Datasets, sentiment analysis model, and results to support the paper "SART & COVIDSentiRo: Datasets for Sentiment Analysis Applied to Analyzing COVID-19 Vaccination Perception in Romanian Tweets"
- SART and COVIDSentiRO datasets are located in the
datasets
folder - full paper can be read here
- to train the BERT-based model use
train_bert.py
and to evaluate the model useevaluate bert.py
. Both needbert_torch_dataset_creator.py
- to train the fasText-based model use
train_fasttext.py
and to evaluate the created model useevaluate fasttext.py
- to analyze correlations between weekly number of vaccinated people against COVID-19 and how Romanian Twitter users perception regarding COVID-19 vaccination changes in the time-frame January 2021 - February 2022, please use
plots_sentiment_analysis.R
If you are using the code and/or data please cite:
@inproceedings{SART_COVIDSentiRO,
title = "SART & COVIDSentiRo: Datasets for Sentiment Analysis Applied to Analyzing COVID-19 Vaccination Perception in Romanian Tweets",
author = "Ciobotaru, Alexandra and Dinu, Liviu P.",
booktitle = "Proceedings of the 27th International Conference on Knowledge-Based and Intelligent Information & Engineering Systems (KES 2023)",
month = sep,
year = "2023",
address = "Athens, Greece",
abstract = "Vaccination is an important subject of discussion adjacent to the COVID-19 pandemic.
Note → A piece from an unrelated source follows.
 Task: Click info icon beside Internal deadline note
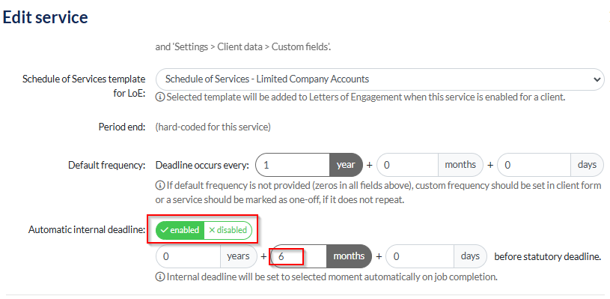[159, 277]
Sentiments generated online by this topic are worth analyzing using opinion mining tools, and it is interesting to do so in online content written in an under-researched language, like Romanian. For this reason, we modified and enlarged an existing sentiment analysis dataset comprised of Romanian
tweets labeled as negative or positive. The resulting dataset, SART (Sentiment Analysis from Romanian Tweets), comprised of three classes (positive, negative, and neutral) containing 1300 Romanian tweets each, was used to train two different sentiment analysis models: a fastText-based one and a fine-tuned BERT model. We further show the usefulness of the sentiment analysis model by analyzing the sentiment of Romanian tweets regarding vaccination using a corpus created and collected by the authors between January 2021 and February 2022 (COVIDSentiRo).",
}